* _Supplied material_:
====

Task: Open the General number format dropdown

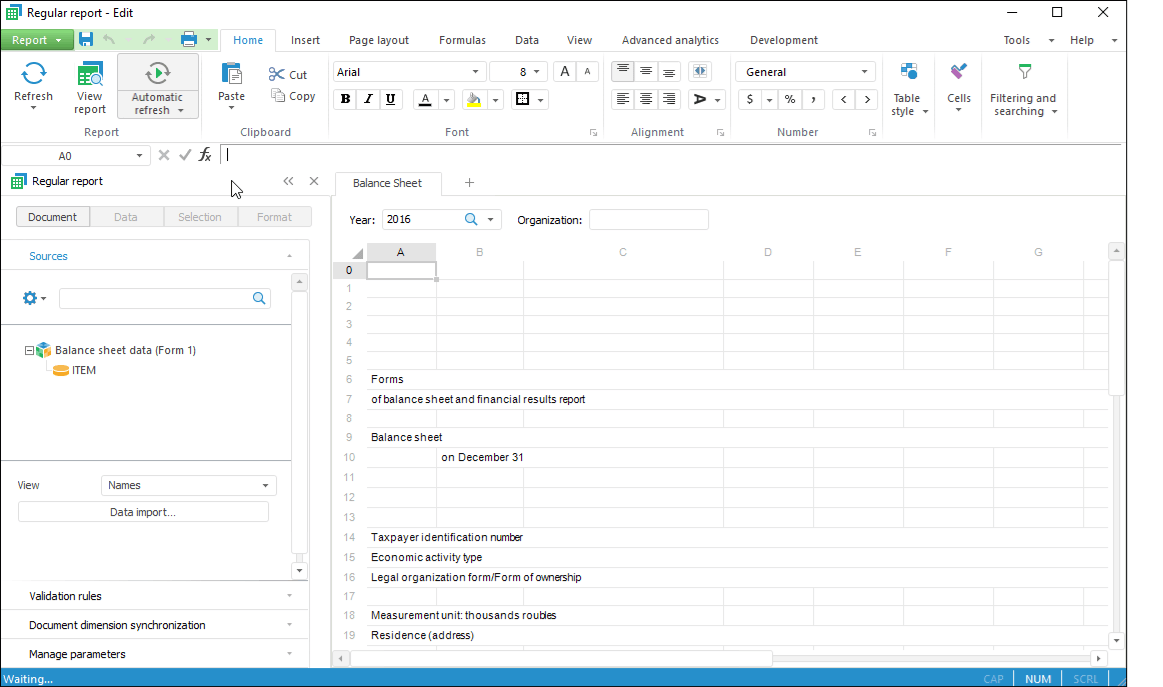Action: [x=864, y=72]
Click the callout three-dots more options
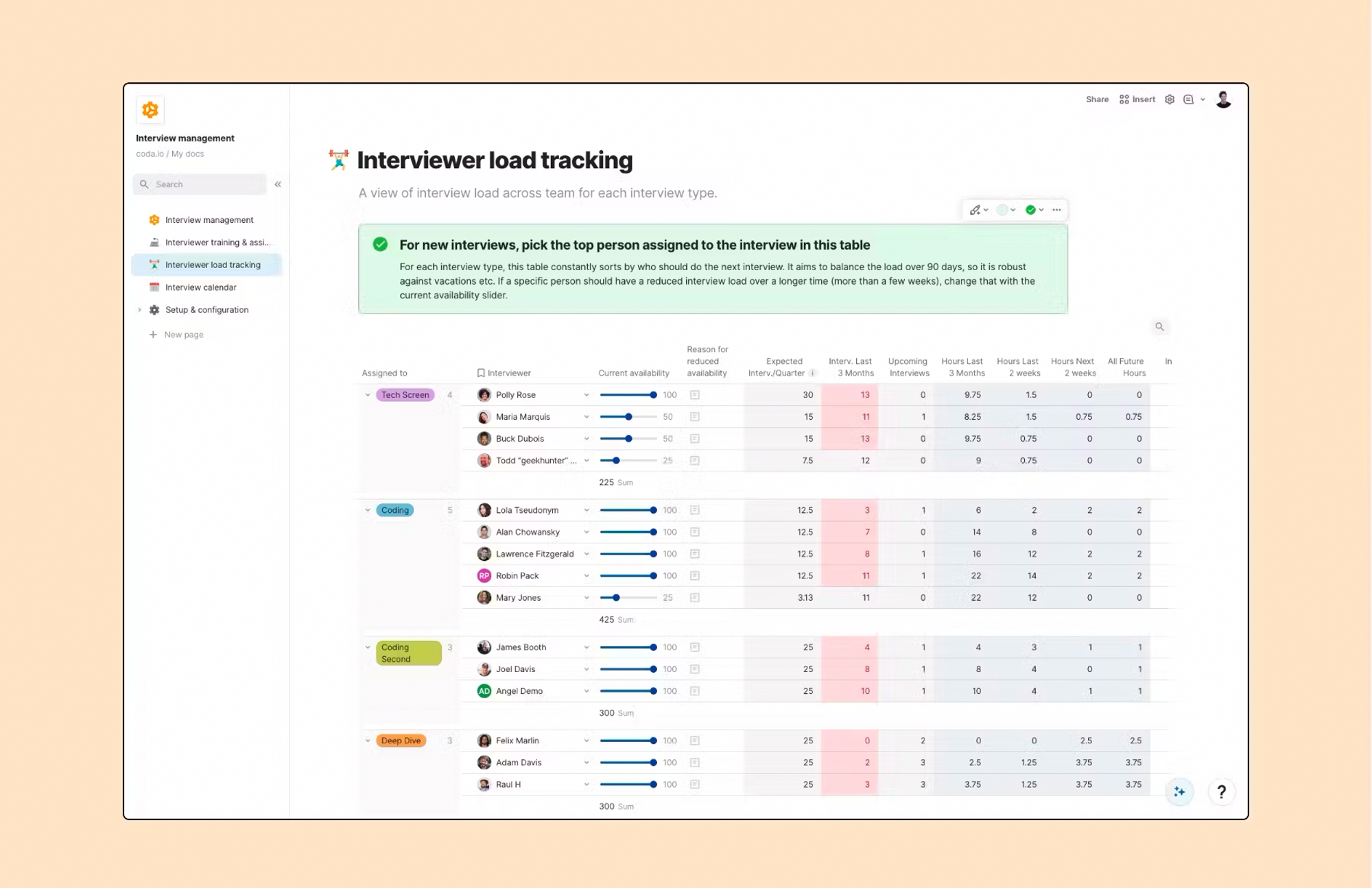This screenshot has width=1372, height=888. pos(1056,210)
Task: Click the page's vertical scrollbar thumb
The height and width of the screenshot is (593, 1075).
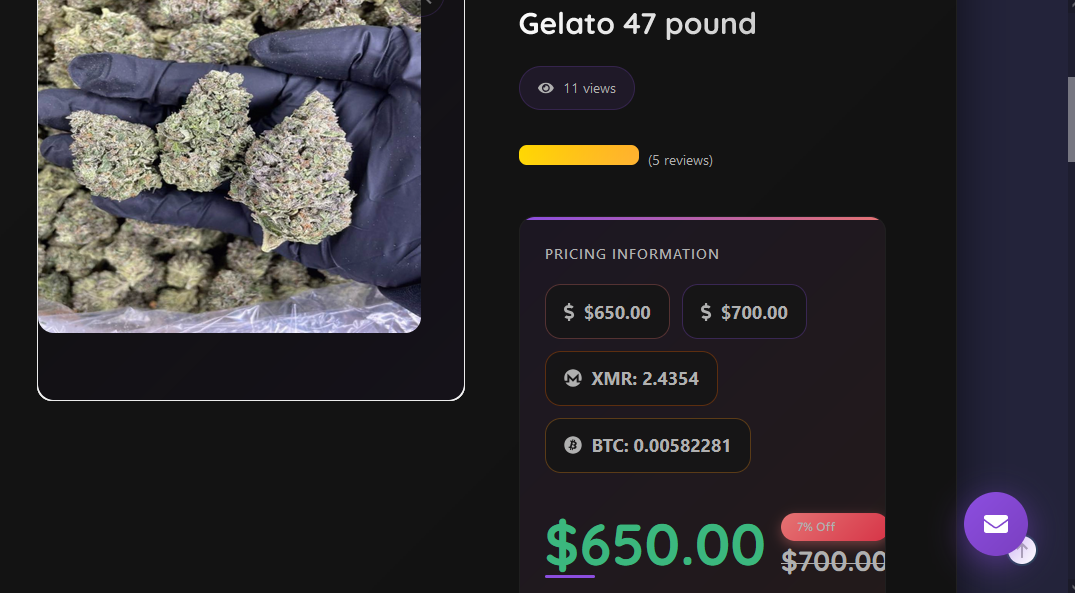Action: click(1071, 120)
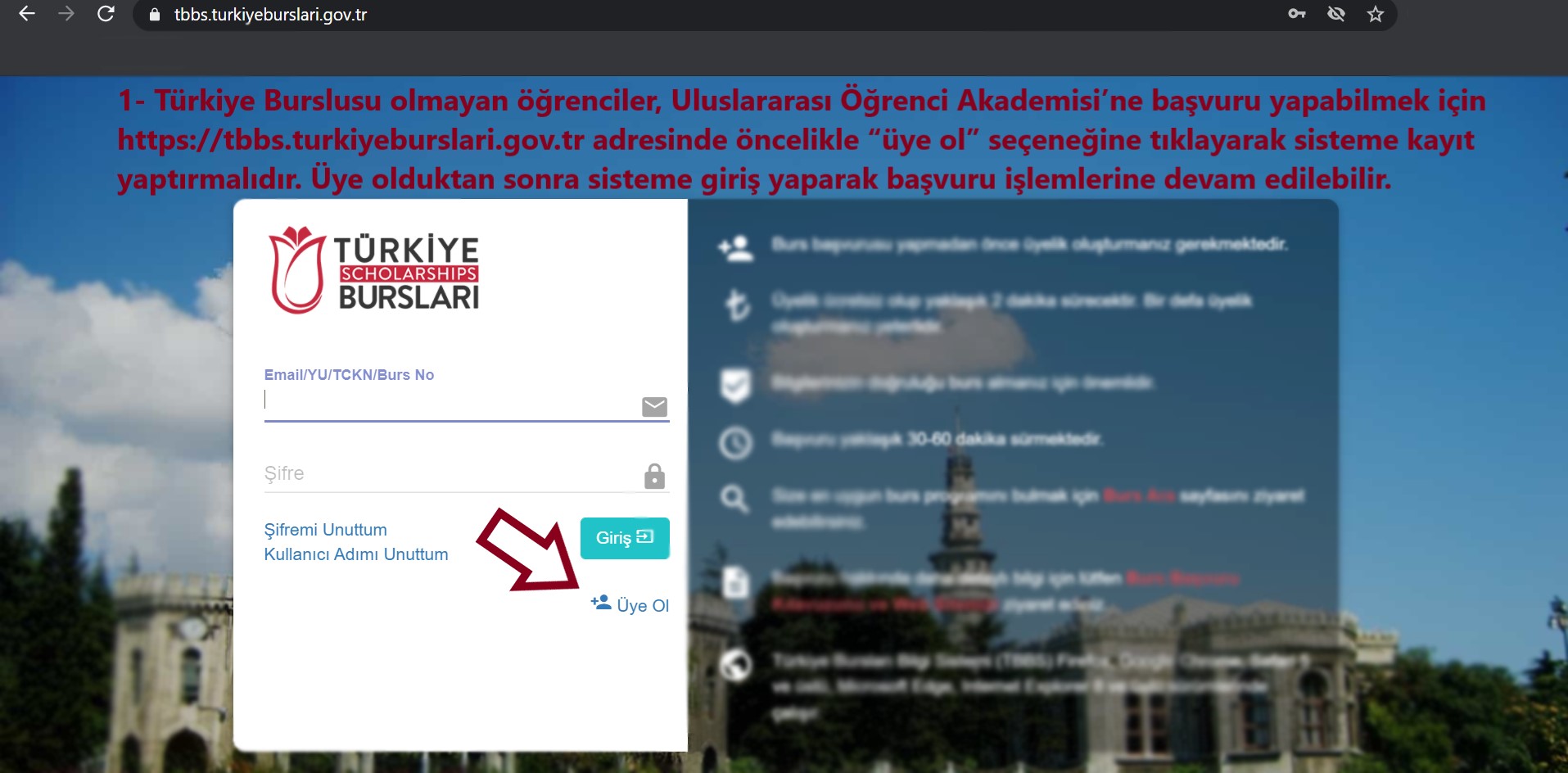The image size is (1568, 773).
Task: Bookmark this page with star icon
Action: coord(1376,14)
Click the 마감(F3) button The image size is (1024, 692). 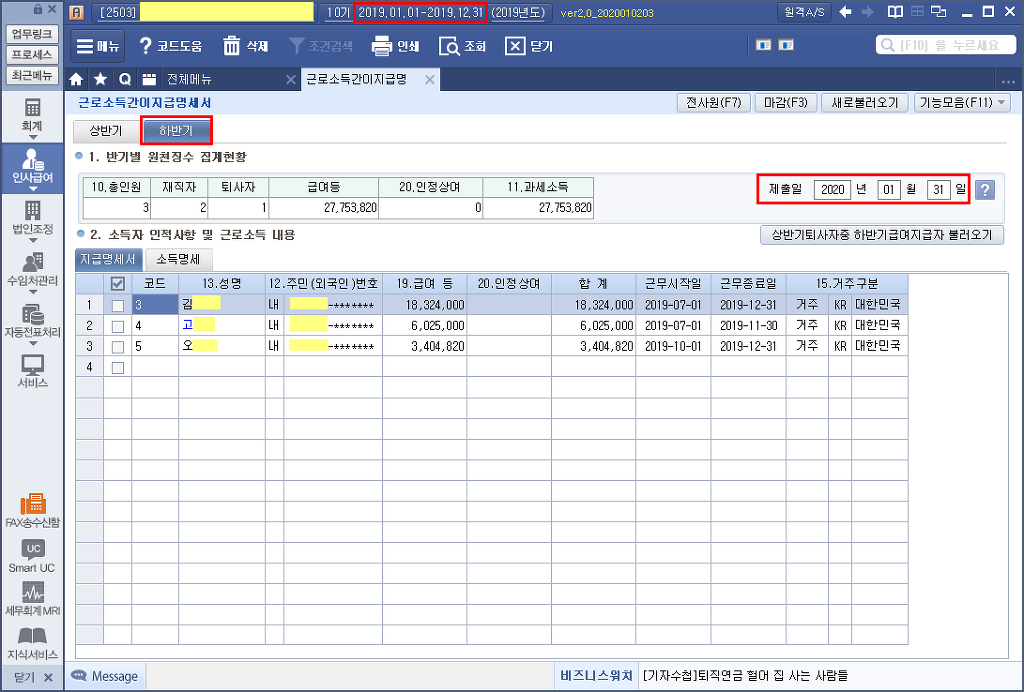785,103
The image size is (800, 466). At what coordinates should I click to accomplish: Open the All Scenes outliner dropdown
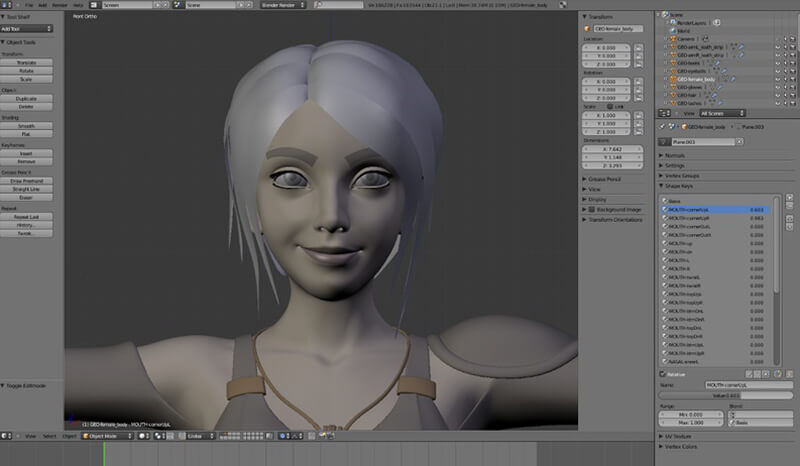tap(722, 113)
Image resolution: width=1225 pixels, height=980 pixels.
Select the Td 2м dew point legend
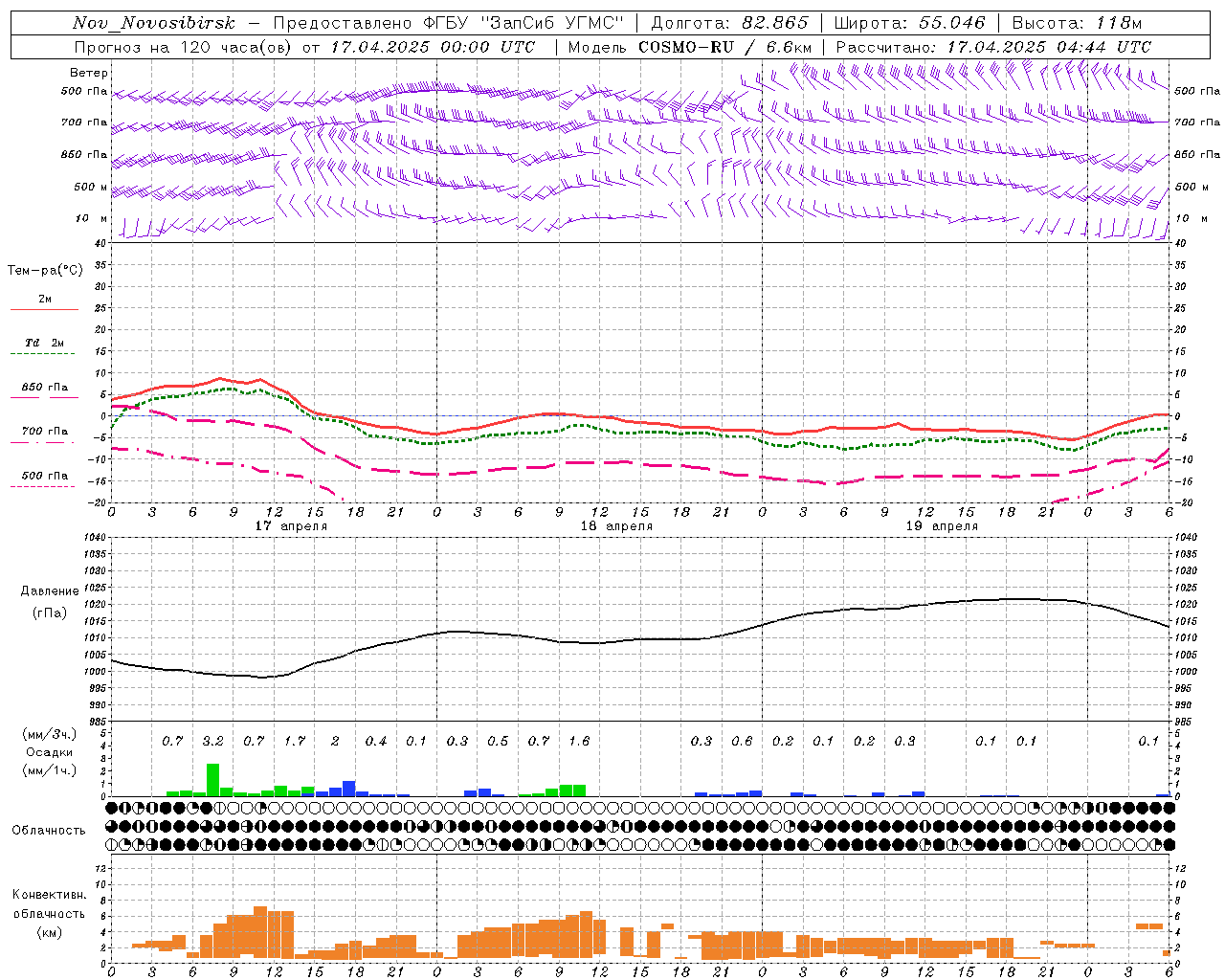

====

* _Problem requirements_: Please repeat, exactly as written, only the lines from the line with "Image resolution: width=1225" to the end of the data, leaving out every picture.

* _The completed task_:
Image resolution: width=1225 pixels, height=980 pixels.
Select the Td 2м dew point legend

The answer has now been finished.